▸ Directions
For the entries below, print exactly the lines between the line holding "The width and" and the line holding "You are a computer-use", inclusive, and nothing else.

▸ Records supplied
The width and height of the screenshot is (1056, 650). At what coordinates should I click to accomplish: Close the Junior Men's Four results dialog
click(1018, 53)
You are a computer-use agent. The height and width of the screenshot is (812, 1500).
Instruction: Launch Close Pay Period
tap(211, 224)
--
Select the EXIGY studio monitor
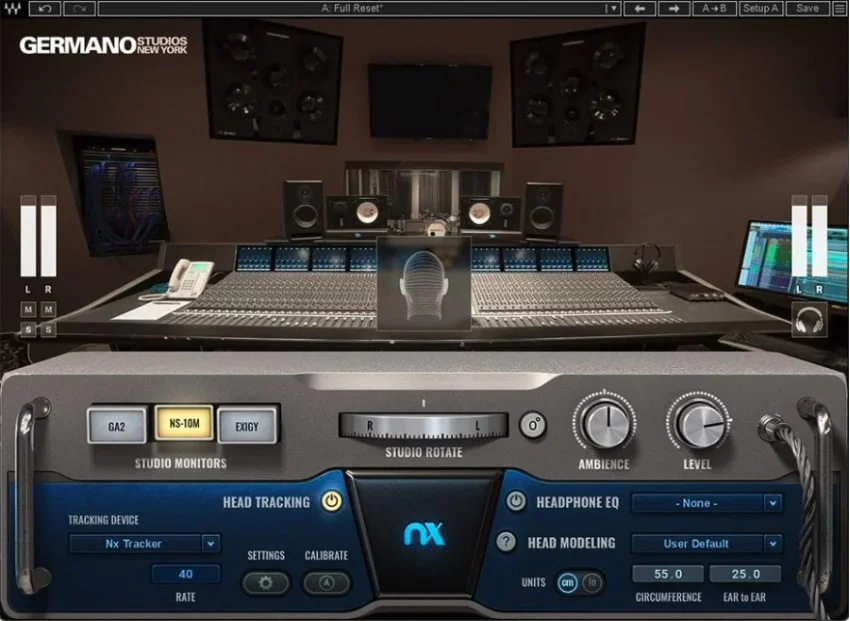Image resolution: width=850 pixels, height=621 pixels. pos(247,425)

▸ Response
The width and height of the screenshot is (1056, 650). At what coordinates should I click to accomplish: Close the Junior Men's Four results dialog
click(1018, 53)
You are a computer-use agent. The height and width of the screenshot is (812, 1500).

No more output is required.